Ma, a differenza dei regolatori in Usa e in Francia, che avevano applicato sanzioni nei confronti di BigG per violazione della privacy, l’Ico ha detto di “non avere prove sufficienti” per dimostrare che l’azienda “aveva l’intenzione di raccogliere quei dati”.
Nel 2010 Google aveva ammesso che le automobili incaricate di scattare fotografie per il servizio di mappatura avevano raccolto informazioni private da reti wireless non protette, come indirizzi email, indirizzi di siti web e password relative a migliaia di persone.
Tuttavia oggi l’Ico, a conclusione dell’indagine, non ha applicato alcuna sanzione, che avrebbe potuto raggiungere le 500.000 sterline, e si è limitato ad ordinare al gruppo statunitense di cancellare i dati personali in suo possesso entro i prossimi 35 giorni.
Stephen Eckersley, a capo dell’Ico, ha commentato: “I primi giorni di Google Street View dovrebbero essere considerati un esempio di cosa può non funzionare se le company tecnologiche non capiscono il modo in cui i loro prodotti utilizzano le informazioni personali”.
Google ha fatto sapere che sta procedendo alla cancellazione dei dati in questione.
“Ci impegniamo molto per la privacy – ha commentato l’azienda – ma in questo caso non l’abbiamo fatto ed è per questo che in seguito abbiamo rivisto il nostro sistema.
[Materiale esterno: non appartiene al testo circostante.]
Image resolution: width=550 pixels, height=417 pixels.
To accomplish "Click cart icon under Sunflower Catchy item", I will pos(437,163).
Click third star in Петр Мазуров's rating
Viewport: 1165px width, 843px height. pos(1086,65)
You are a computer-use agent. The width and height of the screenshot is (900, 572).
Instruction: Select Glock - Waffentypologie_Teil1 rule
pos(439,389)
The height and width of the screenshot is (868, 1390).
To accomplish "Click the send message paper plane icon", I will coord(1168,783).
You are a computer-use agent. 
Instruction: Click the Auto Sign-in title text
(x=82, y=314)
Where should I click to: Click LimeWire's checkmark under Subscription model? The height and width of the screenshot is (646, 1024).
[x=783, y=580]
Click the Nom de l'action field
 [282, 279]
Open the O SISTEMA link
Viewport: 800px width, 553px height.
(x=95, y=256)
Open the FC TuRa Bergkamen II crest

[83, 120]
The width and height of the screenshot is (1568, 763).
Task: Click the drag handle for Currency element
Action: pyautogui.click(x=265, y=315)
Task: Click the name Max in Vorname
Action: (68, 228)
I responsabili del progetto non volevo in realtà quei dati e non li hanno mai usati né li hanno presi in considerazione”.
Lo scorso marzo, negli Usa, la vicenda si è chiusa con un patteggiamento da 7 milioni di dollari raggiunto da Google e dai procuratori generali dei 37 Stati Usa più il District of Columbia che avevano trascinato in tribunale il big dell’informatica.